For the sect, it would give them more power, while Nigerian authorities could use such claims as an excuse for why they have been ineffective in stopping the group's near daily attacks, some analysts say.
The military task force tracking the sect has been accused of carrying out major abuses against civilians, including killing residents and burning their homes after alleging that they collaborated with the sect.
"For me, it is still a local insurgency," said Kyari Mohammed, a Nigerian history professor working on a book on Boko Haram. He said, however, the Islamists gained fresh bomb-making skills about a year ago, and even if a link does not exist, Boko Haram members surely draw inspiration from groups like Al-Qaeda.
A video obtained by AFP this month of a British man and an Italian kidnapped in northern Nigeria in May has added to the controversy. In the video, the captives say that their abductors are from Al-Qaeda, an assertion impossible to verify.

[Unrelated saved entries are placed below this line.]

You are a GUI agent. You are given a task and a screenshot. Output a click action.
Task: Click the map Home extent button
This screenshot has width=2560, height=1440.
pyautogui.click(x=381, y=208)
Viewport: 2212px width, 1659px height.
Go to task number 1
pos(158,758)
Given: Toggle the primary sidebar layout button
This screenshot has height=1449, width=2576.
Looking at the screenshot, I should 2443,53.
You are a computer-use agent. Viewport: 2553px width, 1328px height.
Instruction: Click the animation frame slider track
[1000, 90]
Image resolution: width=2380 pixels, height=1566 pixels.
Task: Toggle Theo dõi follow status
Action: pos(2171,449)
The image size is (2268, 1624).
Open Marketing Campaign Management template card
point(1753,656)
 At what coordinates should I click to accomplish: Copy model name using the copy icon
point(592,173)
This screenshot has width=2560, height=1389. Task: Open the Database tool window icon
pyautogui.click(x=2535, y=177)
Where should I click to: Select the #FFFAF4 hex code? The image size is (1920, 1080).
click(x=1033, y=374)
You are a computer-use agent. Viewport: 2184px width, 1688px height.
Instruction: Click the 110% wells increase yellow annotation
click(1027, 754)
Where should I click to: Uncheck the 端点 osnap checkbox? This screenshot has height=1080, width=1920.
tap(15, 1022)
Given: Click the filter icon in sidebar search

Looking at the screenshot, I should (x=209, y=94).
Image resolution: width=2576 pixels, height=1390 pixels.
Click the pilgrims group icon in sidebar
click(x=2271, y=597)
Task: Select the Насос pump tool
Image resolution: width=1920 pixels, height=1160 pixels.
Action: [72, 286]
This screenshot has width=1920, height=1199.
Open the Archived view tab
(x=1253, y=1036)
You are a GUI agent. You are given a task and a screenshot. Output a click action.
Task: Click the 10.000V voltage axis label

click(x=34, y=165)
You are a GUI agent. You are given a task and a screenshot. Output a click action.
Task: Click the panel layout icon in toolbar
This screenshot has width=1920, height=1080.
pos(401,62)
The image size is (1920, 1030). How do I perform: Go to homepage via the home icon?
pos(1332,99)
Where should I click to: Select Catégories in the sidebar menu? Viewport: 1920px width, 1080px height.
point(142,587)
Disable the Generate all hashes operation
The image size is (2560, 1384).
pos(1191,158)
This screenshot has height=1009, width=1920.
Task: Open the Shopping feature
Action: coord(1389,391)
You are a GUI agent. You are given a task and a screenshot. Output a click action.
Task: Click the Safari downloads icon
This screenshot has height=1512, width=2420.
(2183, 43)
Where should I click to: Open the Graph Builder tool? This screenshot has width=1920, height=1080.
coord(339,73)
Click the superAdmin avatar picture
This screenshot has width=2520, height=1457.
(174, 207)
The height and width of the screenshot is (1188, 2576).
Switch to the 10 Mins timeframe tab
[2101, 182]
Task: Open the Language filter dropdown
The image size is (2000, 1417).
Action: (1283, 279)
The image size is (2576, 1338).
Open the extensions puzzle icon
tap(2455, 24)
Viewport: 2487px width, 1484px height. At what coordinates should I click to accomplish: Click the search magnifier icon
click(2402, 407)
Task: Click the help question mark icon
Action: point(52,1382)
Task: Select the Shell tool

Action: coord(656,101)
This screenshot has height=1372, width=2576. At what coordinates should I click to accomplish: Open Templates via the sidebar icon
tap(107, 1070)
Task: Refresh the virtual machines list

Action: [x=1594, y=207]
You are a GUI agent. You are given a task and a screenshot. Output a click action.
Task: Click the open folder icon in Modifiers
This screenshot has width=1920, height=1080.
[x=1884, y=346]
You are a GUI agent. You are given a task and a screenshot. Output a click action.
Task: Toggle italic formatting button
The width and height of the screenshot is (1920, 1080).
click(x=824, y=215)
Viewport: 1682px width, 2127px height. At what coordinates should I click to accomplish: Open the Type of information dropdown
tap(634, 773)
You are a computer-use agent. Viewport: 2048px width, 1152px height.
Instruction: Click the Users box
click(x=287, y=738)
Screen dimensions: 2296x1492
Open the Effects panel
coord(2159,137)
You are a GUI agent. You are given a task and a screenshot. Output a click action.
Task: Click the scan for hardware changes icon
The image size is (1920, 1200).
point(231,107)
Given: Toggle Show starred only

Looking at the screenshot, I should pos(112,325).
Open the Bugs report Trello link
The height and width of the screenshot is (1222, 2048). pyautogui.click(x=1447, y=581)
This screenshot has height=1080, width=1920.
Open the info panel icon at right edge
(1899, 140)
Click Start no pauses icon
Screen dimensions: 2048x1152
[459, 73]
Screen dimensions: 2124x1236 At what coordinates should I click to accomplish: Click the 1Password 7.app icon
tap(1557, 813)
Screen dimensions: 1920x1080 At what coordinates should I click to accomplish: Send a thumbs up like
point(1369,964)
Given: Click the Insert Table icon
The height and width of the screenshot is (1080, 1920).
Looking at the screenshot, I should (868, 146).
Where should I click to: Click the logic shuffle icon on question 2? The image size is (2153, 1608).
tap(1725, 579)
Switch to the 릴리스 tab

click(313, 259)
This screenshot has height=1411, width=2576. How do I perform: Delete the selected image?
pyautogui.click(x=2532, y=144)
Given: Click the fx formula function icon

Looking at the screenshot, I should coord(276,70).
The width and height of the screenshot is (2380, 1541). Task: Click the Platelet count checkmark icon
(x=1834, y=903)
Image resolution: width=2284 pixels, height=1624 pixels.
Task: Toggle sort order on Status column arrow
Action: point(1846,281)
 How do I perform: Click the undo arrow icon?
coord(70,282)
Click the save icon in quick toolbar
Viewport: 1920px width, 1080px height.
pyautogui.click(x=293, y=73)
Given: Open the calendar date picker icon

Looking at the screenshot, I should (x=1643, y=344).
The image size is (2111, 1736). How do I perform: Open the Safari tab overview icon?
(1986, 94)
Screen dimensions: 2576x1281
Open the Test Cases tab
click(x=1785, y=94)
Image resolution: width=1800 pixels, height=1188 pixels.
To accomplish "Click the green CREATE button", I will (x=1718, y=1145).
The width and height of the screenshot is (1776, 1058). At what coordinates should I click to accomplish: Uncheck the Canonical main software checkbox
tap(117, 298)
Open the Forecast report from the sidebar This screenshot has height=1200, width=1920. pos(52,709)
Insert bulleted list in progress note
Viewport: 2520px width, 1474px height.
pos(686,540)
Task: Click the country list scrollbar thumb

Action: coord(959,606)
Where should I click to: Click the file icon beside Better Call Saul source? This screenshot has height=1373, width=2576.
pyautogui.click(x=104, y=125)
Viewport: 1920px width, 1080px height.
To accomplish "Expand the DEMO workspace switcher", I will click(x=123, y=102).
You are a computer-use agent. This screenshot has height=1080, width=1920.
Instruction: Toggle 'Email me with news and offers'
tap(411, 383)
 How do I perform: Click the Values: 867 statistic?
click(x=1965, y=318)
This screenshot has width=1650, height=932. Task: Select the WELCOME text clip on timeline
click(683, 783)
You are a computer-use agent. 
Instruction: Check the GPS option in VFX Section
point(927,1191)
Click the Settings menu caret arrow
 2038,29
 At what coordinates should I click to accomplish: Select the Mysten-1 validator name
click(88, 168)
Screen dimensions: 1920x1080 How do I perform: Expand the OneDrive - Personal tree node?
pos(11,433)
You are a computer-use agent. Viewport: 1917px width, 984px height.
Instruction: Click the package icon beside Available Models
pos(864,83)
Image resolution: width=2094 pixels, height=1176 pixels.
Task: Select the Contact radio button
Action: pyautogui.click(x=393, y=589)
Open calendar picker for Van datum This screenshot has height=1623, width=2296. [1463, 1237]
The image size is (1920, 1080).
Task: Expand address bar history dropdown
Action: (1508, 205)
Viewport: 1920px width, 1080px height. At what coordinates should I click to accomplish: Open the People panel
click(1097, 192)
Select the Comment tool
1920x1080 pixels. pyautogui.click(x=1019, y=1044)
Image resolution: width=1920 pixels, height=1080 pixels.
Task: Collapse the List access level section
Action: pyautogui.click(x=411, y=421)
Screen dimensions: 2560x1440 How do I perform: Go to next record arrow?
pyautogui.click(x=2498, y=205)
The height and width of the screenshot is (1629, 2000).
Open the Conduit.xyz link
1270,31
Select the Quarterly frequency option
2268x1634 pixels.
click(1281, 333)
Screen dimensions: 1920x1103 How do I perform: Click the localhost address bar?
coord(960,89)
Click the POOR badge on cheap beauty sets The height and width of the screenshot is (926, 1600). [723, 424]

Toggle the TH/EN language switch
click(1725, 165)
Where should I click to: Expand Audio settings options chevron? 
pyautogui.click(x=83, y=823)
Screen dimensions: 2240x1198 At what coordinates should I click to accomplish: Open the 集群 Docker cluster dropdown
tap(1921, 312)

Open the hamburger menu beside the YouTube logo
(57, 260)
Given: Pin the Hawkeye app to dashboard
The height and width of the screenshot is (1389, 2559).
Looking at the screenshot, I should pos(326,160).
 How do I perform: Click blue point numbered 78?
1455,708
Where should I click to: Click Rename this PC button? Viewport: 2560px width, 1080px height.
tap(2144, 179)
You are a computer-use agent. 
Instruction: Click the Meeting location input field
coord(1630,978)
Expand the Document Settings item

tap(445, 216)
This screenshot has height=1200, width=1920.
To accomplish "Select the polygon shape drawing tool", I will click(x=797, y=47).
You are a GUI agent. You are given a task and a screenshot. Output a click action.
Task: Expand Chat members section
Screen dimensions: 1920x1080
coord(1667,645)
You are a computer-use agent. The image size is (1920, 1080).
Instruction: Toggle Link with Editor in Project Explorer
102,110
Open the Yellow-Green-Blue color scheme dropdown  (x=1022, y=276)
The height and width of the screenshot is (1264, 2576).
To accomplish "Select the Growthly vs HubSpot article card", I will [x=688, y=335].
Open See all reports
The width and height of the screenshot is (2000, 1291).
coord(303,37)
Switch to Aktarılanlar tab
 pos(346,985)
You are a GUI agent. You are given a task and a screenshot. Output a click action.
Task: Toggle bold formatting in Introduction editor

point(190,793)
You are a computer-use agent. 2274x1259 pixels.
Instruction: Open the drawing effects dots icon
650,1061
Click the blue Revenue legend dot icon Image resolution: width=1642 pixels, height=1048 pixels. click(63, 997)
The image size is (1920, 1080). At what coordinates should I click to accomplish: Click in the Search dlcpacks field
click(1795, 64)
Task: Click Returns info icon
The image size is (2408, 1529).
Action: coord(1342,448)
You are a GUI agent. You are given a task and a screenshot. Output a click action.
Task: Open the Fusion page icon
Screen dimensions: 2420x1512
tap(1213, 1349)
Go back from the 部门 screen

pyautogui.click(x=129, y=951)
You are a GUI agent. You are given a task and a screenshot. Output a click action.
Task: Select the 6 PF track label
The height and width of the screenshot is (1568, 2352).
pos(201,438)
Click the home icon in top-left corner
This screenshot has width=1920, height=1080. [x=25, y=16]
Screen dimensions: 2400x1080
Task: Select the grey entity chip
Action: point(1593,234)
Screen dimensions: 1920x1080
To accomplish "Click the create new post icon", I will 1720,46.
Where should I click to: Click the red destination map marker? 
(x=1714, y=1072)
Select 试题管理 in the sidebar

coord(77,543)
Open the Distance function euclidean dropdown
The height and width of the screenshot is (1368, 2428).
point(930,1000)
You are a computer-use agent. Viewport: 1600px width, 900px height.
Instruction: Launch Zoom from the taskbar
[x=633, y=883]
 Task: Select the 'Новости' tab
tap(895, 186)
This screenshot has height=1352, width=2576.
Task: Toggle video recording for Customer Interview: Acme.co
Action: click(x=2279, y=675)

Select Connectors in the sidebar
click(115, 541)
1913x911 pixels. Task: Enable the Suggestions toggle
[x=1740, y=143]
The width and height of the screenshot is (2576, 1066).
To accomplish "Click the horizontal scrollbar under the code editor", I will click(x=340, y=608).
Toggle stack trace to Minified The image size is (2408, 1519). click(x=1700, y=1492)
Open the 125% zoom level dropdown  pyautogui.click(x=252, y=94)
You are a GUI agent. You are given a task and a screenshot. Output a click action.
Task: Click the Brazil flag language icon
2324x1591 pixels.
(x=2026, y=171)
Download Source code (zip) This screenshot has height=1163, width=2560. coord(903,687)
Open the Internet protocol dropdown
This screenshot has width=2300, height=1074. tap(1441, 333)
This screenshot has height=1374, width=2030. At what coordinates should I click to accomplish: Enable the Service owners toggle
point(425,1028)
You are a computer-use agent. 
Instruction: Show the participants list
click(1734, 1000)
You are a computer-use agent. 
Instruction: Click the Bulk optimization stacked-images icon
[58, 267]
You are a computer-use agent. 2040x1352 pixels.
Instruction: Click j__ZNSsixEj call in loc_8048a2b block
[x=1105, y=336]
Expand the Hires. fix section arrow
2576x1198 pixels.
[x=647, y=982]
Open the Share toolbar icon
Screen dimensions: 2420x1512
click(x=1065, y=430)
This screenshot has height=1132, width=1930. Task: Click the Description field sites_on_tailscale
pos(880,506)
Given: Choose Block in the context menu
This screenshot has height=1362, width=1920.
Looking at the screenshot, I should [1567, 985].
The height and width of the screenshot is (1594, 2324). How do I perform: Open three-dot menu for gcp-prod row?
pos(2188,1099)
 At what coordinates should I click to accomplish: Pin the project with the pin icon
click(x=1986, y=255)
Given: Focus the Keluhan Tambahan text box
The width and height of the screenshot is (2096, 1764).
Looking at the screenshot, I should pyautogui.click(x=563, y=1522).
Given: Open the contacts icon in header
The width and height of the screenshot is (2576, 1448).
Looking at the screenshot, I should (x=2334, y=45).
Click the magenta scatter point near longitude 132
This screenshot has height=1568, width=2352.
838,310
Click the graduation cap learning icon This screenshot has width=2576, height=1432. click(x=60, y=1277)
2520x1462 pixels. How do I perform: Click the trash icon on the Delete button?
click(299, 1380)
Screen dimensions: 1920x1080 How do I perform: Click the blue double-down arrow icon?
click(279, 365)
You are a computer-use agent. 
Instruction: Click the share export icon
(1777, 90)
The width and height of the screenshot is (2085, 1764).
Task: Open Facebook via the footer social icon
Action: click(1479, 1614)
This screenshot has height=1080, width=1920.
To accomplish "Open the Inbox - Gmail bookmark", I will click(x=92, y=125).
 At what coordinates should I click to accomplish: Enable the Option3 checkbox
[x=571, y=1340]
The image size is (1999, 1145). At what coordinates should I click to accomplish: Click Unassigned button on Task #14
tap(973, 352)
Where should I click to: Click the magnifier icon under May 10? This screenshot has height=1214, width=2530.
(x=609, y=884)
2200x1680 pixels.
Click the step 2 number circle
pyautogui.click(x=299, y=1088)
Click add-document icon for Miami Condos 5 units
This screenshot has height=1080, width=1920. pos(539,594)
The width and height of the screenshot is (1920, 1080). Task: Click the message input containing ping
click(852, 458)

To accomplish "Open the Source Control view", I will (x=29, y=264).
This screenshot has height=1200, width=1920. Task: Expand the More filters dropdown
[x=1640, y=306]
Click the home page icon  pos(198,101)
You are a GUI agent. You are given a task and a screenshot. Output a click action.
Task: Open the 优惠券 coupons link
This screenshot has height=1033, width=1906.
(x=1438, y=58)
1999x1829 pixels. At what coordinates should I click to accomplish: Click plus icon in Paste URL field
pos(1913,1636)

"Some high officials in the Nigerian government strongly believe Al-Qaeda is present," a Western diplomat said on condition of anonymity. "They just don't have proof of it."
As for Boko Haram, the diplomat said the government appeared to have no viable plan to stop it. It has formed a committee to look into whether to negotiate with the Islamists, but identifying whom to holds talks with could be problematic.
The sect has claimed to be fighting for the establishment of an Islamic state in Nigeria, whose 150 million population is roughly divided in half between Christians and Muslims.
Many say the sect appears to have various factions, but there is disagreement on details. There seems to be a core group of Islamists, but possibly another faction exploited by politicians to carry out attacks and others with varying interests, analysts say.
In any case, Nigeria's deeply rooted corruption and poverty provide fertile ground for such groups to take root, analysts say.
"It's a ripe environment of youth that are unemployed and frustrated," the diplomat said. "There is money to be made in northern Nigeria if you are coordinated enough and you know the right people to get in touch with."